─── AVAILABLE DATA ───

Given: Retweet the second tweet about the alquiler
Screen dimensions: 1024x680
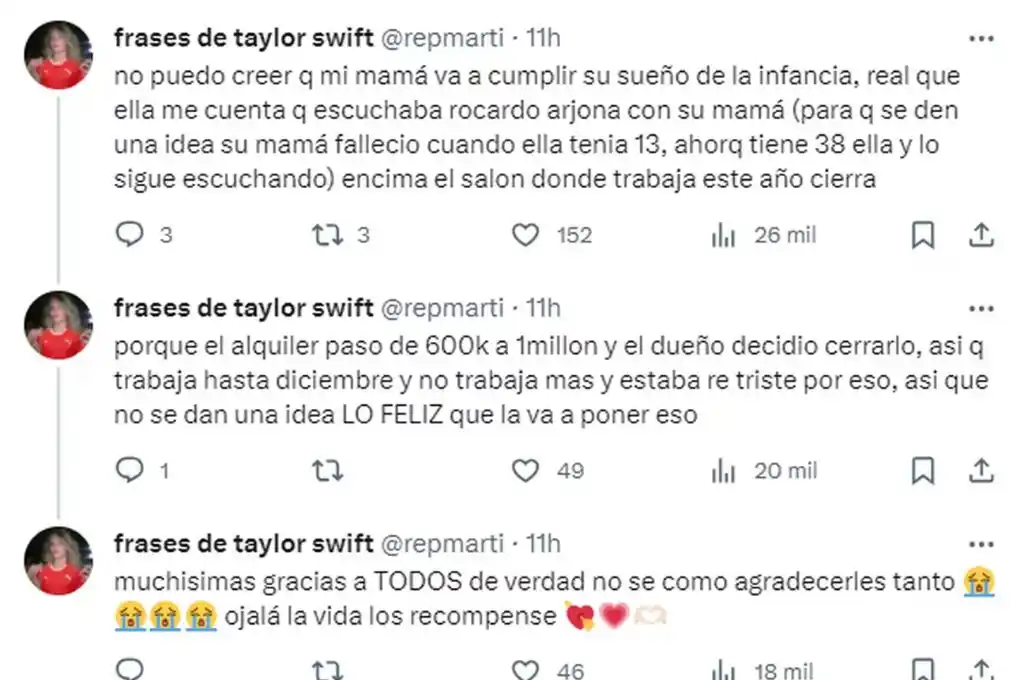Looking at the screenshot, I should click(323, 470).
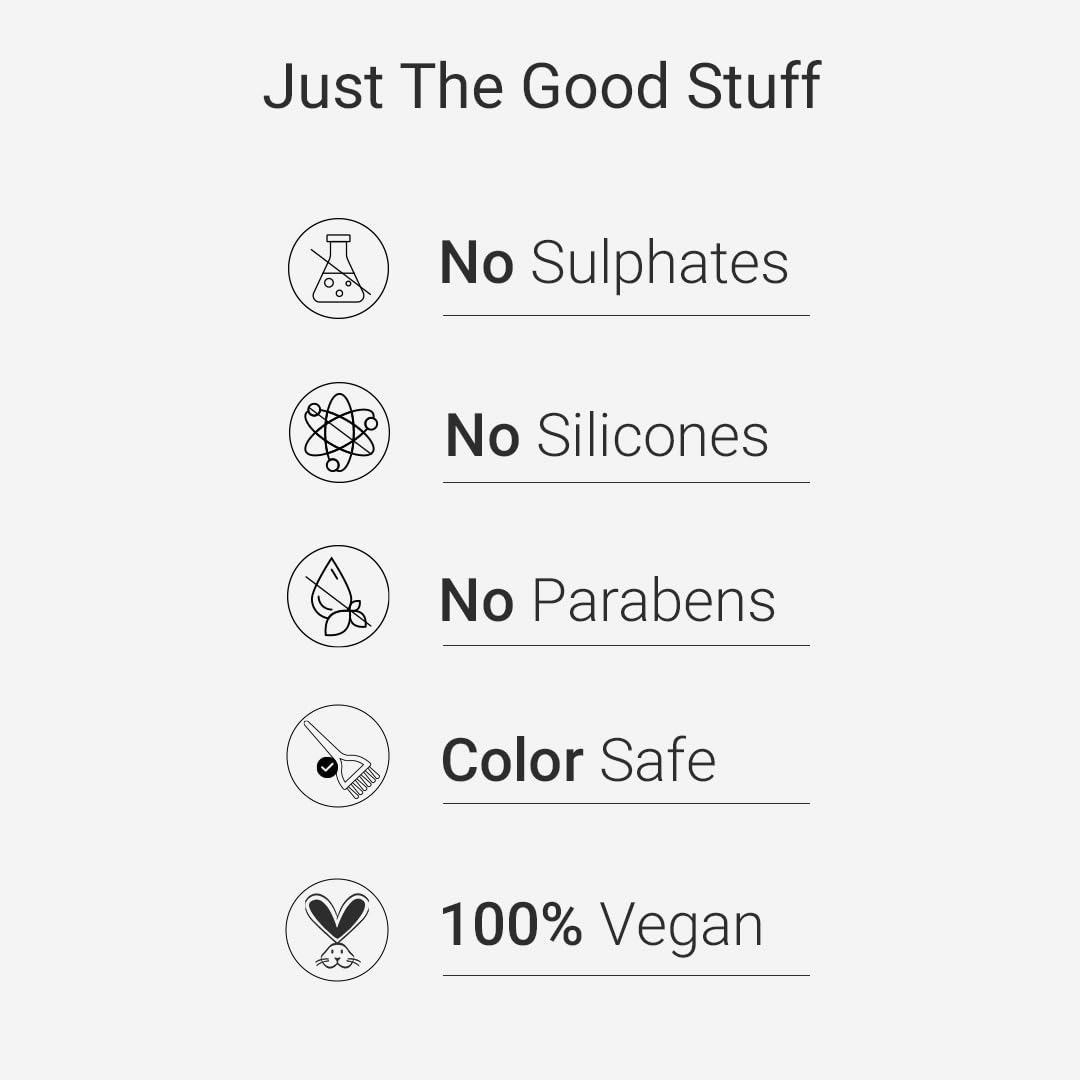Click the black checkmark badge on brush icon
Screen dimensions: 1080x1080
pos(326,767)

───

## DESCRIPTION OF THE TASK
Reproduce all the data as it stands. The pictures are not part of the copy.

## OUTPUT OF THE TASK
Given: Retweet the second tweet about the alquiler
Screen dimensions: 1024x680
Looking at the screenshot, I should click(323, 470).
Click the black checkmark badge on brush icon
Screen dimensions: 1080x1080
pos(326,767)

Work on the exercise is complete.